2011-01-31

Global Game Jamming!

This weekend (28-30 January) I've participated in the Global Game Jam, the largest 48 hours game dev jam so far. It's been awesome, frustrating, funny, tiresome, stressing and a bit unhealthy. But I survived the ordeal and came out with a finished game, which I still find amazing.

Technology and engines have advanced so much and become so cheap (free as in "free beer"?) in the later years that it is possible to do quite a lot in very little time. This has increased the number of people willing to take part in such events, as well as the average know-how. The most beloved dev platforms seem to be Unity 3D and XNA. I was expecting some Unreal Engine projects, but none surfaced at my location. There were also no iPhone, Windows Phone 7 or Android, so Flash, Java and self-developed engines filled the minority ranks.

The game I worked in is No Ground Left, developed by a small team of two programmers and an artist. Since it was created in Unity, we have Windows and MacOS binaries (tested in Windows 7 and MacOS X). The complete package, including sources, is available from the previous link.
We also have a browser version of the game hosted on GGJ's servers. It has not been extensively tested and content streaming seems to cause some troubles, so you might prefer to try the full application. Also, Unity's Web Player is not as stable as I'd desire.
However, the web version, which was uploaded some hours later, includes an important bugfix and some menu improvements, so it is closer to a good version of the game.

Everything developed during the Global Game Jam 2011 is released under the Creative Commons Attribution-NonCommercial-ShareAlike license, so everyone is free to pick our game sources, change them significatively and distribute the results (for non-commercial purposes), as long as we are credited as the original authors.
I took advantadge of this license to include some professional music in the game. Especifically, I used three slightly and quickly modified cuts of Nine Inch Nail's The four of us are dying for the ambient music. Trent Reznor released that track's album, The Slip, with the exact same license GGJ required us to use, so everything fit perfectly.

--- OBJECTIVE 1 ---
Print the Global Game Jam post in full.

--- DATA LISTING ---
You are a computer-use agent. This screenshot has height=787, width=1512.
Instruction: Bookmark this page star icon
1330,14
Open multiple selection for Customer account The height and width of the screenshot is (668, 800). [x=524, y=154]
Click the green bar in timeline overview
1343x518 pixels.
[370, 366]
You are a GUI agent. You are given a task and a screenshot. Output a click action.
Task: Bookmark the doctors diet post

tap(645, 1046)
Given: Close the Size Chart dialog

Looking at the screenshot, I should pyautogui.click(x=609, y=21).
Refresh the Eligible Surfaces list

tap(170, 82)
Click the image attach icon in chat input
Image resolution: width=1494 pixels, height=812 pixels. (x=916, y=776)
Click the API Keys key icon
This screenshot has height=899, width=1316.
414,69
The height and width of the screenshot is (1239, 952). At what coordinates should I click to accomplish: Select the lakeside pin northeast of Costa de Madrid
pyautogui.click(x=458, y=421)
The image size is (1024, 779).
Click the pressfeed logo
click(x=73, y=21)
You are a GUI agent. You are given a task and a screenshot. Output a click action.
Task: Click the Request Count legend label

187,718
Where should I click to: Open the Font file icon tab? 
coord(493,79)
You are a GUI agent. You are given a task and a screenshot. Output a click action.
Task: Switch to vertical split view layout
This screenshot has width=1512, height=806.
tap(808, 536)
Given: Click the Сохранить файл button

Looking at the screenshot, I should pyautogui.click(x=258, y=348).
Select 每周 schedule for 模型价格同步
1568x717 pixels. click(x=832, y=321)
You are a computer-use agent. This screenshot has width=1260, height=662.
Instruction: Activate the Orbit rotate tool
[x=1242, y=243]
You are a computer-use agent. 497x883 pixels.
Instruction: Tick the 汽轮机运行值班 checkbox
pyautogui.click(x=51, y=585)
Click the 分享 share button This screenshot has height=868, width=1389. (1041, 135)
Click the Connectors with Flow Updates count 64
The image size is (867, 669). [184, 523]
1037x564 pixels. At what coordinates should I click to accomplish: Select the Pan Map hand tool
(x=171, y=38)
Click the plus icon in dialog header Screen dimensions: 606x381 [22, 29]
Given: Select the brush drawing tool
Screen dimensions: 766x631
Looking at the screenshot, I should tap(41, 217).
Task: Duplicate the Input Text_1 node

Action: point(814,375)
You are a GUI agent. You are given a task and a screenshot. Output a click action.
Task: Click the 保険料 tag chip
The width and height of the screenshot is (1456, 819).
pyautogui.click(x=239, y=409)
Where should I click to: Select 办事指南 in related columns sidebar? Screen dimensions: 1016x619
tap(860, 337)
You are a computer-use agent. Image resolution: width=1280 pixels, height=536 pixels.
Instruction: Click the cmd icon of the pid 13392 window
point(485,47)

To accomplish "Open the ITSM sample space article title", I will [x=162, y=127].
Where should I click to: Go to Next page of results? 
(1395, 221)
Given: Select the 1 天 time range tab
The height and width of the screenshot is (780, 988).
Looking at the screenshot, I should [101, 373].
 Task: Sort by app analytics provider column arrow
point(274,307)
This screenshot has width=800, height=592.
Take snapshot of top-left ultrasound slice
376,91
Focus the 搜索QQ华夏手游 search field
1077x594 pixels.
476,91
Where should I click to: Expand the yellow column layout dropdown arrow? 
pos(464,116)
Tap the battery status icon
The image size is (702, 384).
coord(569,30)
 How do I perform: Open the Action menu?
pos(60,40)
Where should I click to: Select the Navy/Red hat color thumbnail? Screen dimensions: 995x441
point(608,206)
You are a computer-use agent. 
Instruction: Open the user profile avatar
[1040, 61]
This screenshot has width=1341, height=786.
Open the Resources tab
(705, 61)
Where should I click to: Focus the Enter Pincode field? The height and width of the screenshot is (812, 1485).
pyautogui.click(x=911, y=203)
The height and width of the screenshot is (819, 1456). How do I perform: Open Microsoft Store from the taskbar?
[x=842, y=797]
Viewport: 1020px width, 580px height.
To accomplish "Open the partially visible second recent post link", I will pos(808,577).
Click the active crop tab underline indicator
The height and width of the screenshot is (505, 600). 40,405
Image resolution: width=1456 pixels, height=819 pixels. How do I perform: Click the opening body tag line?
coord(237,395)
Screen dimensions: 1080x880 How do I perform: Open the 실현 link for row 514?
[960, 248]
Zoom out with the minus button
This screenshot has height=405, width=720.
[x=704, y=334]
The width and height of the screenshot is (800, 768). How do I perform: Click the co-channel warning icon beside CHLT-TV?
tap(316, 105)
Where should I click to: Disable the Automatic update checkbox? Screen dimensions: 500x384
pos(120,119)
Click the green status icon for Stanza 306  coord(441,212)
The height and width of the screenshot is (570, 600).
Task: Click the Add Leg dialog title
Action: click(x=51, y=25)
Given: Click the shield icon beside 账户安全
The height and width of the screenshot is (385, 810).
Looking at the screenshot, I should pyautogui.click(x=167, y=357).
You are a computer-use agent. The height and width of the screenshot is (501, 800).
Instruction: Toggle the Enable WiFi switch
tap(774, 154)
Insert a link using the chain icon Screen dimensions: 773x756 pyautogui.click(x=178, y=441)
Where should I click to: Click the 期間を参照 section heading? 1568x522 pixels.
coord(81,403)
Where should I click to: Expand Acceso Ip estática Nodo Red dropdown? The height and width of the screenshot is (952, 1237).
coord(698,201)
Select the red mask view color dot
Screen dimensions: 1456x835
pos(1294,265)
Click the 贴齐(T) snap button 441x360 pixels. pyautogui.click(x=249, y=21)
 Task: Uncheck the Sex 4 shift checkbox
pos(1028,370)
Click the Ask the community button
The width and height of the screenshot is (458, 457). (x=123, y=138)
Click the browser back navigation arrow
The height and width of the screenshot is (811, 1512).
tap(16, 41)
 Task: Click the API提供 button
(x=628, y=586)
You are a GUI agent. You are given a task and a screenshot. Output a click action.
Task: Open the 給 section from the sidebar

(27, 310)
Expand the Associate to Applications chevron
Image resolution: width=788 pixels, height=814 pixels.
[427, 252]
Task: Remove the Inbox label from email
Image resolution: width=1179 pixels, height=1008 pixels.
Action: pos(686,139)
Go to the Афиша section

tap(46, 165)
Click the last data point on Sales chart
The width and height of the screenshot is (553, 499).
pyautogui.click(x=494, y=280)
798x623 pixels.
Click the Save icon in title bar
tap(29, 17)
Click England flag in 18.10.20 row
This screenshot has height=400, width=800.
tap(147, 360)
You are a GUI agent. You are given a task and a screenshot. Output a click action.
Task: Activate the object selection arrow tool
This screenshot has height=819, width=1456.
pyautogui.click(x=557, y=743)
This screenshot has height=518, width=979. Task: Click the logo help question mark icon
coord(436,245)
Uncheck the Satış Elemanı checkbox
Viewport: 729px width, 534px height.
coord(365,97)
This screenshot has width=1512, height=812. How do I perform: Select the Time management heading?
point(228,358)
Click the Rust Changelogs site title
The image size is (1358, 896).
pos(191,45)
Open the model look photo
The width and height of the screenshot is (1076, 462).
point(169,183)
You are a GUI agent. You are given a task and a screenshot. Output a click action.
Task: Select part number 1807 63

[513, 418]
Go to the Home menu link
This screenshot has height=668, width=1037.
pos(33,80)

--- OBJECTIVE 2 ---
In the part of the entries that opens with the line containing "This screenshot has width=1512, height=812." and closes with the last entry, update every "Select" to "Choose" and change nothing else. Return only those lines.

--- EXERCISE ANSWER 1 ---
2011-01-31

Global Game Jamming!

This weekend (28-30 January) I've participated in the Global Game Jam, the largest 48 hours game dev jam so far. It's been awesome, frustrating, funny, tiresome, stressing and a bit unhealthy. But I survived the ordeal and came out with a finished game, which I still find amazing.

Technology and engines have advanced so much and become so cheap (free as in "free beer"?) in the later years that it is possible to do quite a lot in very little time. This has increased the number of people willing to take part in such events, as well as the average know-how. The most beloved dev platforms seem to be Unity 3D and XNA. I was expecting some Unreal Engine projects, but none surfaced at my location. There were also no iPhone, Windows Phone 7 or Android, so Flash, Java and self-developed engines filled the minority ranks.

The game I worked in is No Ground Left, developed by a small team of two programmers and an artist. Since it was created in Unity, we have Windows and MacOS binaries (tested in Windows 7 and MacOS X). The complete package, including sources, is available from the previous link.
We also have a browser version of the game hosted on GGJ's servers. It has not been extensively tested and content streaming seems to cause some troubles, so you might prefer to try the full application. Also, Unity's Web Player is not as stable as I'd desire.
However, the web version, which was uploaded some hours later, includes an important bugfix and some menu improvements, so it is closer to a good version of the game.

Everything developed during the Global Game Jam 2011 is released under the Creative Commons Attribution-NonCommercial-ShareAlike license, so everyone is free to pick our game sources, change them significatively and distribute the results (for non-commercial purposes), as long as we are credited as the original authors.
I took advantadge of this license to include some professional music in the game. Especifically, I used three slightly and quickly modified cuts of Nine Inch Nail's The four of us are dying for the ambient music. Trent Reznor released that track's album, The Slip, with the exact same license GGJ required us to use, so everything fit perfectly.

--- EXERCISE ANSWER 2 ---
This screenshot has width=1512, height=812. How do I perform: Choose the Time management heading?
point(228,358)
Click the Rust Changelogs site title
The image size is (1358, 896).
pos(191,45)
Open the model look photo
The width and height of the screenshot is (1076, 462).
point(169,183)
You are a GUI agent. You are given a task and a screenshot. Output a click action.
Task: Choose part number 1807 63

[513, 418]
Go to the Home menu link
This screenshot has height=668, width=1037.
pos(33,80)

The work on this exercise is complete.